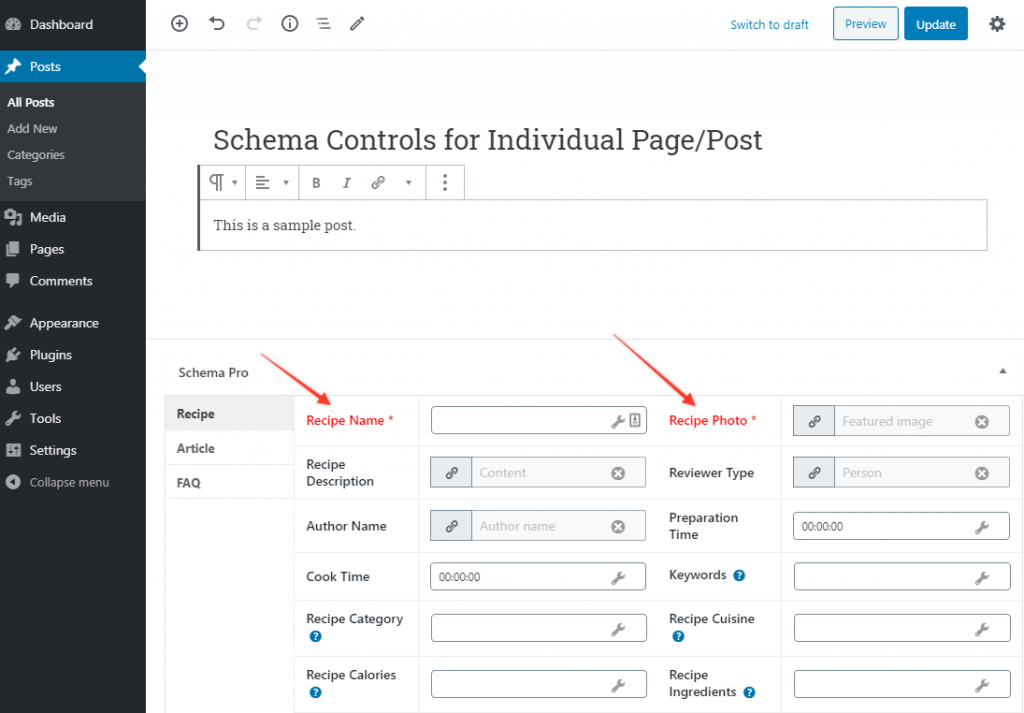Open more options in the block toolbar
This screenshot has width=1024, height=713.
(x=445, y=183)
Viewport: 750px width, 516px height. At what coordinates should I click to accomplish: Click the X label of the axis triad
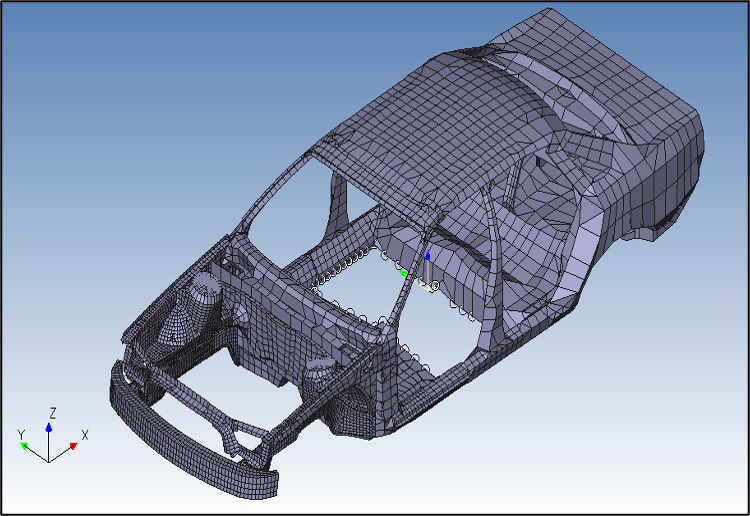pyautogui.click(x=85, y=435)

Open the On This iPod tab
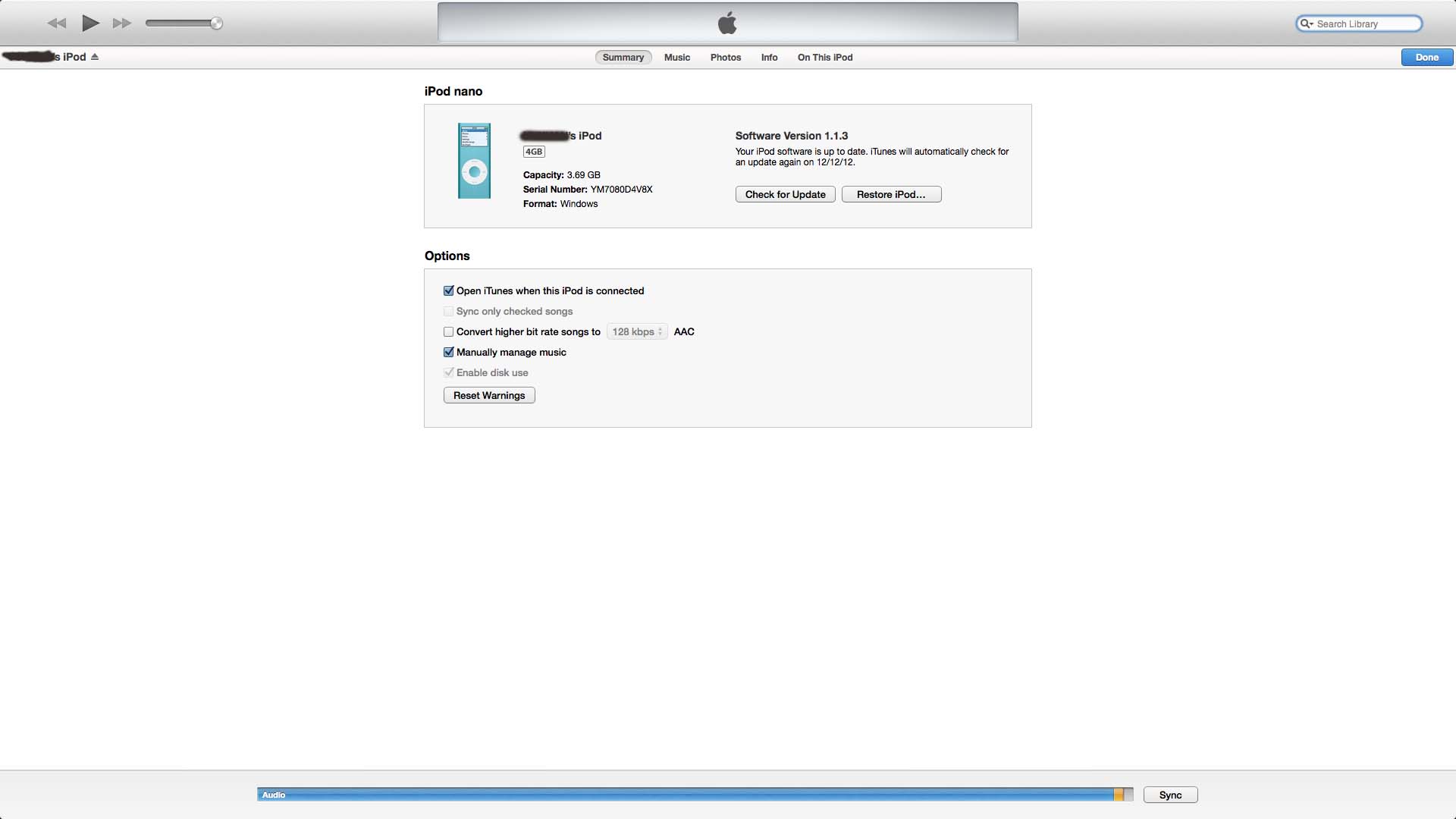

What you should do
Tally the lines in the rows above that contain the string "width", matching case exactly. Reply with the number only.

Answer to this exercise
2